[Stored items]
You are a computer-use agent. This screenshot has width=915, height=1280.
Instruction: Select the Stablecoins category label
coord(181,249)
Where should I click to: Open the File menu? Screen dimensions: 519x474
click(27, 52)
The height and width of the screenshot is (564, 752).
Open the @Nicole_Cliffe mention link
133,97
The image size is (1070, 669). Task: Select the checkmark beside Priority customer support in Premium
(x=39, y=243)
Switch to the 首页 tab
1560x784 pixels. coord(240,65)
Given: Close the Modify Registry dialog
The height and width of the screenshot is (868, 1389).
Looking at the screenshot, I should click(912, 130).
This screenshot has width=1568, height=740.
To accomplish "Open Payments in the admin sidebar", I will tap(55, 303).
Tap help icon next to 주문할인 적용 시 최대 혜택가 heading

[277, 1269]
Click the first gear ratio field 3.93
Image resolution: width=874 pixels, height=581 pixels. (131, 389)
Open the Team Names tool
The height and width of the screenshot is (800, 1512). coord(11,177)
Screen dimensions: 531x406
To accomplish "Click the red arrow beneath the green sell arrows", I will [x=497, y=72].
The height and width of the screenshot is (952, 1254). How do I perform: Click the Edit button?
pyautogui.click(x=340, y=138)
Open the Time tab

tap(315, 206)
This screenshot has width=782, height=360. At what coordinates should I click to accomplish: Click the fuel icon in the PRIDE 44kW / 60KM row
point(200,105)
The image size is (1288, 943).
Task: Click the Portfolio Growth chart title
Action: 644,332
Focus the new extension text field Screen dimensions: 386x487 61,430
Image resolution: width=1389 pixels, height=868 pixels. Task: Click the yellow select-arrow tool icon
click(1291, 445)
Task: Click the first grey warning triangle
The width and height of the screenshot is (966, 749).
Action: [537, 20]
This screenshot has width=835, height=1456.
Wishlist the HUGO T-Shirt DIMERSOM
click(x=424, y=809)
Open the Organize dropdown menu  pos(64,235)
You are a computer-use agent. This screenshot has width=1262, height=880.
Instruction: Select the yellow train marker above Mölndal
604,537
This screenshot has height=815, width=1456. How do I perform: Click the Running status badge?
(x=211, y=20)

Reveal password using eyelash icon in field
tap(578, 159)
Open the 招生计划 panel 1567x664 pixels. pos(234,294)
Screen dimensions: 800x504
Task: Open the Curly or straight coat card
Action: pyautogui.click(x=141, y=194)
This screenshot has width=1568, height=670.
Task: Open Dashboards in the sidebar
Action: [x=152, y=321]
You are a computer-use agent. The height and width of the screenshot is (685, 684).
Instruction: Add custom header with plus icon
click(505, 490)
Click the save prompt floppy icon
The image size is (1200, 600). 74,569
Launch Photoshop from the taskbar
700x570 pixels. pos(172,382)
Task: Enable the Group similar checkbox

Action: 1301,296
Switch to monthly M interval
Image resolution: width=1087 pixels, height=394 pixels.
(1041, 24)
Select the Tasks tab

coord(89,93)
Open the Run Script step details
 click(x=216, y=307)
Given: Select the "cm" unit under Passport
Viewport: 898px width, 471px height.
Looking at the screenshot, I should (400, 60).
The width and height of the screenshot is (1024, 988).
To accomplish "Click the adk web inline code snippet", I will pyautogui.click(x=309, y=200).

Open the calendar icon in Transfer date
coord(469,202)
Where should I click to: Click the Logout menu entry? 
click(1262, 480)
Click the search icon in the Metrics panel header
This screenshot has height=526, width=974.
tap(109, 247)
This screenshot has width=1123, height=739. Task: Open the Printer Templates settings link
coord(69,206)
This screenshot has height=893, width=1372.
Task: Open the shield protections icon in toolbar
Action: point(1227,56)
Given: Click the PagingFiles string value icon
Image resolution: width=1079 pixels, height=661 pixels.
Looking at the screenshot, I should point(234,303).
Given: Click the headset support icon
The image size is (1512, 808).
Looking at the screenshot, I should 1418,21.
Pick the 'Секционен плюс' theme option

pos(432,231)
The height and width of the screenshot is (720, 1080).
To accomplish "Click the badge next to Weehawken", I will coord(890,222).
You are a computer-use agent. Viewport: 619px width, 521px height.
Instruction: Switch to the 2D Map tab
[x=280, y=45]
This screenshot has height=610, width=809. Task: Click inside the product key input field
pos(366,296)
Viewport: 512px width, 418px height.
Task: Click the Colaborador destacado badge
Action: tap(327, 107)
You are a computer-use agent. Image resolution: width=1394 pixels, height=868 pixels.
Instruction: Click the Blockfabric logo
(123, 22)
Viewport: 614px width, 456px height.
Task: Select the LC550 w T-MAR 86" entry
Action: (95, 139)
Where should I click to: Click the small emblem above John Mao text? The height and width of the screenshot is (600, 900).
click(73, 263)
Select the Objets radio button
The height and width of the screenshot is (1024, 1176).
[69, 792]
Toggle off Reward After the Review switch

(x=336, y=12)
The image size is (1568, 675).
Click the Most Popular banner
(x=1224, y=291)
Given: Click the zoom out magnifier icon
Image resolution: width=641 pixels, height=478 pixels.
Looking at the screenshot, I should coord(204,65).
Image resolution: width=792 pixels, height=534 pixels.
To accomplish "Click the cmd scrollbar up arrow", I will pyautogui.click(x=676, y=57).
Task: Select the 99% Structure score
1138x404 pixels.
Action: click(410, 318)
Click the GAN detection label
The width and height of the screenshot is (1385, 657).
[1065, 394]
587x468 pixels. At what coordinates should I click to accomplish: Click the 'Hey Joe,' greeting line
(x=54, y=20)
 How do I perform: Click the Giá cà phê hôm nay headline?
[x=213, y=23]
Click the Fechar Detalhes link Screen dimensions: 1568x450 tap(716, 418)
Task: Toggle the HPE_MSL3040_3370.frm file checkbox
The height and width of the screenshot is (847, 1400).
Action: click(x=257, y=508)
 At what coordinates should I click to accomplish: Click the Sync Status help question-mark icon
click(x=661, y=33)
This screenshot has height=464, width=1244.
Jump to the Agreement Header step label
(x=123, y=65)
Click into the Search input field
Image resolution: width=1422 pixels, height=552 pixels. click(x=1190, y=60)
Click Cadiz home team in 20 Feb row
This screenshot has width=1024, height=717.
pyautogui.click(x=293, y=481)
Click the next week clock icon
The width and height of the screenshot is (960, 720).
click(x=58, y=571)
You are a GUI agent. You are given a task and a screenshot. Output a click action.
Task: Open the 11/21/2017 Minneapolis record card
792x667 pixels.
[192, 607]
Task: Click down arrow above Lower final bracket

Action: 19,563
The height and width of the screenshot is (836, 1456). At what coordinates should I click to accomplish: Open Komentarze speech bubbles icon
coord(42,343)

ACTIVITY: Line by line, write out the records above exactly.

FINISHED TASK:
You are a computer-use agent. This screenshot has width=915, height=1280.
Instruction: Select the Stablecoins category label
coord(181,249)
Where should I click to: Open the File menu? Screen dimensions: 519x474
click(27, 52)
The height and width of the screenshot is (564, 752).
Open the @Nicole_Cliffe mention link
133,97
The image size is (1070, 669). Task: Select the checkmark beside Priority customer support in Premium
(x=39, y=243)
Switch to the 首页 tab
1560x784 pixels. coord(240,65)
Given: Close the Modify Registry dialog
The height and width of the screenshot is (868, 1389).
Looking at the screenshot, I should click(912, 130).
This screenshot has width=1568, height=740.
To accomplish "Open Payments in the admin sidebar", I will tap(55, 303).
Tap help icon next to 주문할인 적용 시 최대 혜택가 heading

[277, 1269]
Click the first gear ratio field 3.93
Image resolution: width=874 pixels, height=581 pixels. (131, 389)
Open the Team Names tool
The height and width of the screenshot is (800, 1512). coord(11,177)
Screen dimensions: 531x406
To accomplish "Click the red arrow beneath the green sell arrows", I will [x=497, y=72].
The height and width of the screenshot is (952, 1254). How do I perform: Click the Edit button?
pyautogui.click(x=340, y=138)
Open the Time tab

tap(315, 206)
This screenshot has width=782, height=360. At what coordinates should I click to accomplish: Click the fuel icon in the PRIDE 44kW / 60KM row
point(200,105)
The image size is (1288, 943).
Task: Click the Portfolio Growth chart title
Action: 644,332
Focus the new extension text field Screen dimensions: 386x487 61,430
Image resolution: width=1389 pixels, height=868 pixels. Task: Click the yellow select-arrow tool icon
click(1291, 445)
Task: Click the first grey warning triangle
The width and height of the screenshot is (966, 749).
Action: [537, 20]
This screenshot has width=835, height=1456.
Wishlist the HUGO T-Shirt DIMERSOM
click(x=424, y=809)
Open the Organize dropdown menu  pos(64,235)
You are a computer-use agent. This screenshot has width=1262, height=880.
Instruction: Select the yellow train marker above Mölndal
604,537
This screenshot has height=815, width=1456. How do I perform: Click the Running status badge?
(x=211, y=20)

Reveal password using eyelash icon in field
tap(578, 159)
Open the 招生计划 panel 1567x664 pixels. pos(234,294)
Screen dimensions: 800x504
Task: Open the Curly or straight coat card
Action: pyautogui.click(x=141, y=194)
This screenshot has width=1568, height=670.
Task: Open Dashboards in the sidebar
Action: [x=152, y=321]
You are a computer-use agent. The height and width of the screenshot is (685, 684).
Instruction: Add custom header with plus icon
click(505, 490)
Click the save prompt floppy icon
The image size is (1200, 600). 74,569
Launch Photoshop from the taskbar
700x570 pixels. pos(172,382)
Task: Enable the Group similar checkbox

Action: 1301,296
Switch to monthly M interval
Image resolution: width=1087 pixels, height=394 pixels.
(1041, 24)
Select the Tasks tab

coord(89,93)
Open the Run Script step details
 click(x=216, y=307)
Given: Select the "cm" unit under Passport
Viewport: 898px width, 471px height.
Looking at the screenshot, I should (400, 60).
The width and height of the screenshot is (1024, 988).
To accomplish "Click the adk web inline code snippet", I will pyautogui.click(x=309, y=200).

Open the calendar icon in Transfer date
coord(469,202)
Where should I click to: Click the Logout menu entry? 
click(1262, 480)
Click the search icon in the Metrics panel header
This screenshot has height=526, width=974.
tap(109, 247)
This screenshot has width=1123, height=739. Task: Open the Printer Templates settings link
coord(69,206)
This screenshot has height=893, width=1372.
Task: Open the shield protections icon in toolbar
Action: point(1227,56)
Given: Click the PagingFiles string value icon
Image resolution: width=1079 pixels, height=661 pixels.
Looking at the screenshot, I should point(234,303).
Given: Click the headset support icon
The image size is (1512, 808).
Looking at the screenshot, I should 1418,21.
Pick the 'Секционен плюс' theme option

pos(432,231)
The height and width of the screenshot is (720, 1080).
To accomplish "Click the badge next to Weehawken", I will coord(890,222).
You are a computer-use agent. Viewport: 619px width, 521px height.
Instruction: Switch to the 2D Map tab
[x=280, y=45]
This screenshot has height=610, width=809. Task: Click inside the product key input field
pos(366,296)
Viewport: 512px width, 418px height.
Task: Click the Colaborador destacado badge
Action: tap(327, 107)
You are a computer-use agent. Image resolution: width=1394 pixels, height=868 pixels.
Instruction: Click the Blockfabric logo
(123, 22)
Viewport: 614px width, 456px height.
Task: Select the LC550 w T-MAR 86" entry
Action: (95, 139)
Where should I click to: Click the small emblem above John Mao text? The height and width of the screenshot is (600, 900).
click(73, 263)
Select the Objets radio button
The height and width of the screenshot is (1024, 1176).
[69, 792]
Toggle off Reward After the Review switch

(x=336, y=12)
The image size is (1568, 675).
Click the Most Popular banner
(x=1224, y=291)
Given: Click the zoom out magnifier icon
Image resolution: width=641 pixels, height=478 pixels.
Looking at the screenshot, I should coord(204,65).
Image resolution: width=792 pixels, height=534 pixels.
To accomplish "Click the cmd scrollbar up arrow", I will pyautogui.click(x=676, y=57).
Task: Select the 99% Structure score
1138x404 pixels.
Action: click(410, 318)
Click the GAN detection label
The width and height of the screenshot is (1385, 657).
[1065, 394]
587x468 pixels. At what coordinates should I click to accomplish: Click the 'Hey Joe,' greeting line
(x=54, y=20)
 How do I perform: Click the Giá cà phê hôm nay headline?
[x=213, y=23]
Click the Fechar Detalhes link Screen dimensions: 1568x450 tap(716, 418)
Task: Toggle the HPE_MSL3040_3370.frm file checkbox
The height and width of the screenshot is (847, 1400).
Action: click(x=257, y=508)
 At what coordinates should I click to accomplish: Click the Sync Status help question-mark icon
click(x=661, y=33)
This screenshot has height=464, width=1244.
Jump to the Agreement Header step label
(x=123, y=65)
Click into the Search input field
Image resolution: width=1422 pixels, height=552 pixels. click(x=1190, y=60)
Click Cadiz home team in 20 Feb row
This screenshot has width=1024, height=717.
pyautogui.click(x=293, y=481)
Click the next week clock icon
The width and height of the screenshot is (960, 720).
click(x=58, y=571)
You are a GUI agent. You are given a task and a screenshot. Output a click action.
Task: Open the 11/21/2017 Minneapolis record card
792x667 pixels.
[192, 607]
Task: Click down arrow above Lower final bracket

Action: 19,563
The height and width of the screenshot is (836, 1456). At what coordinates should I click to accomplish: Open Komentarze speech bubbles icon
coord(42,343)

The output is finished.